BEGIN RECORDS

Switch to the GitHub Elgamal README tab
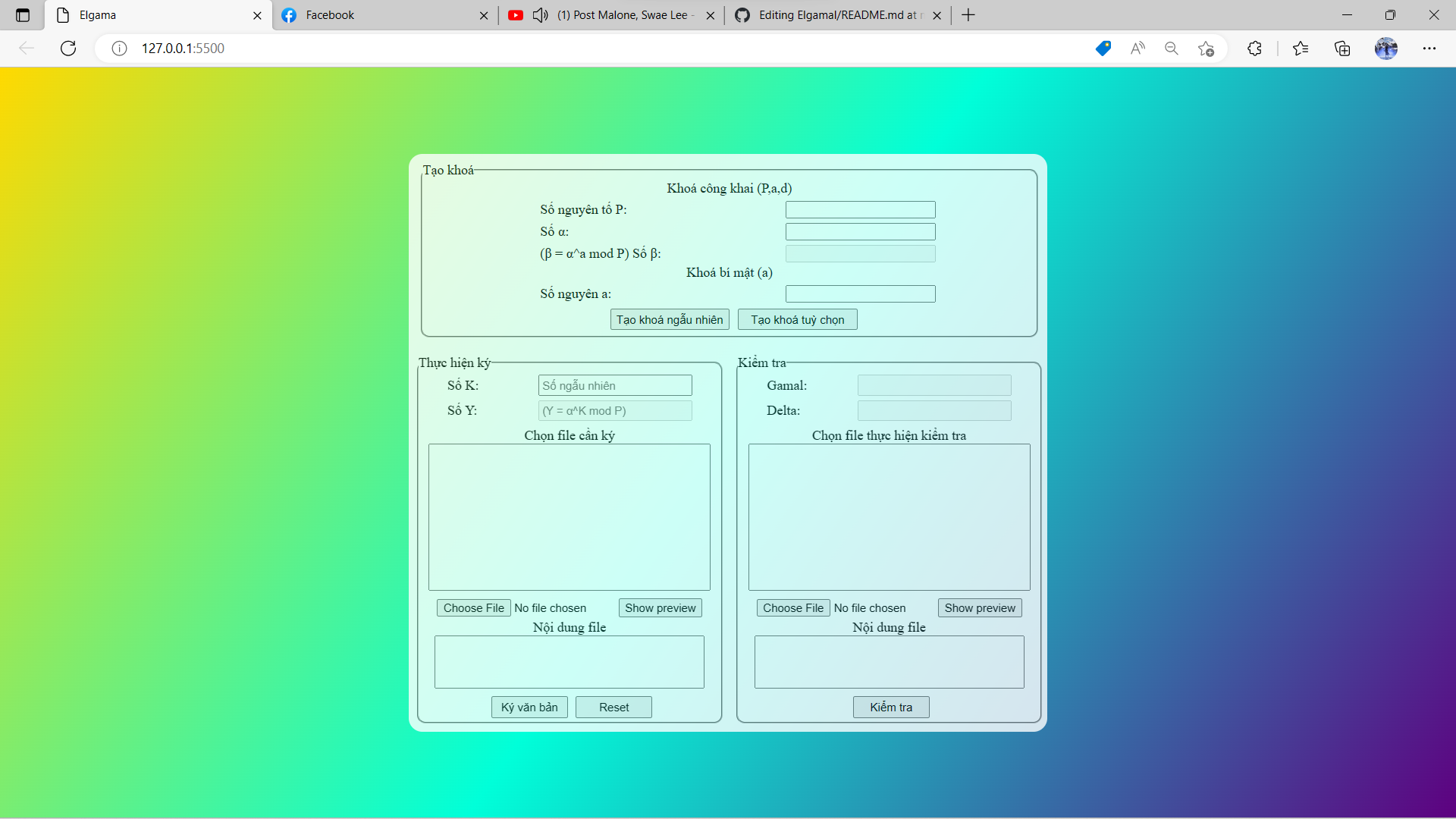The image size is (1456, 819). [x=827, y=15]
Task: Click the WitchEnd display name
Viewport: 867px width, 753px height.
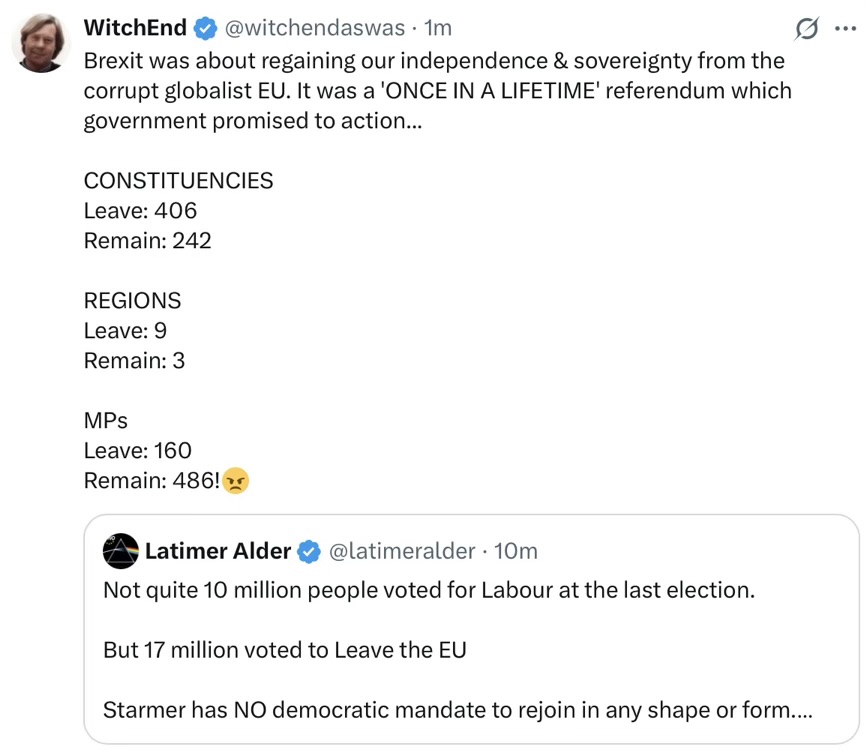Action: pos(135,28)
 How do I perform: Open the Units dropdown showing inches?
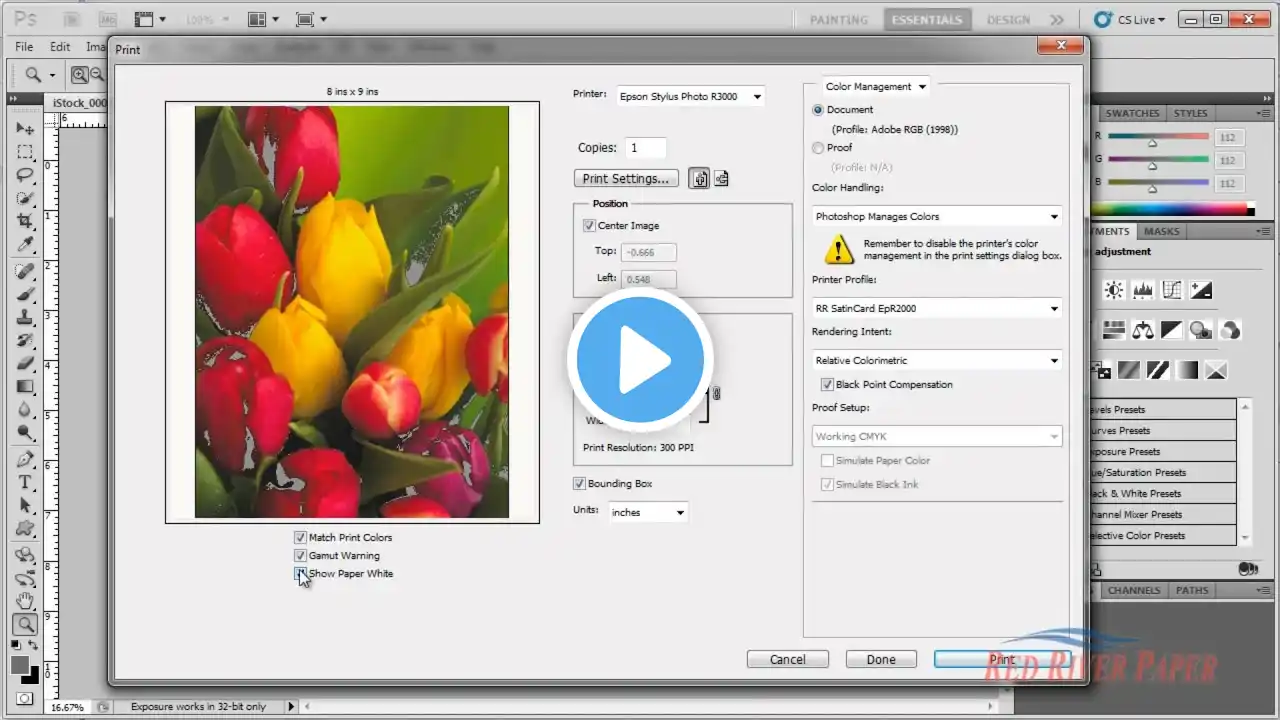[x=648, y=512]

END RECORDS

Reproduce every line of the material above word for word, leaving out the pictures.

Switch to the GitHub Elgamal README tab
The image size is (1456, 819). [x=827, y=15]
Task: Click the WitchEnd display name
Viewport: 867px width, 753px height.
Action: pos(135,28)
 How do I perform: Open the Units dropdown showing inches?
[x=648, y=512]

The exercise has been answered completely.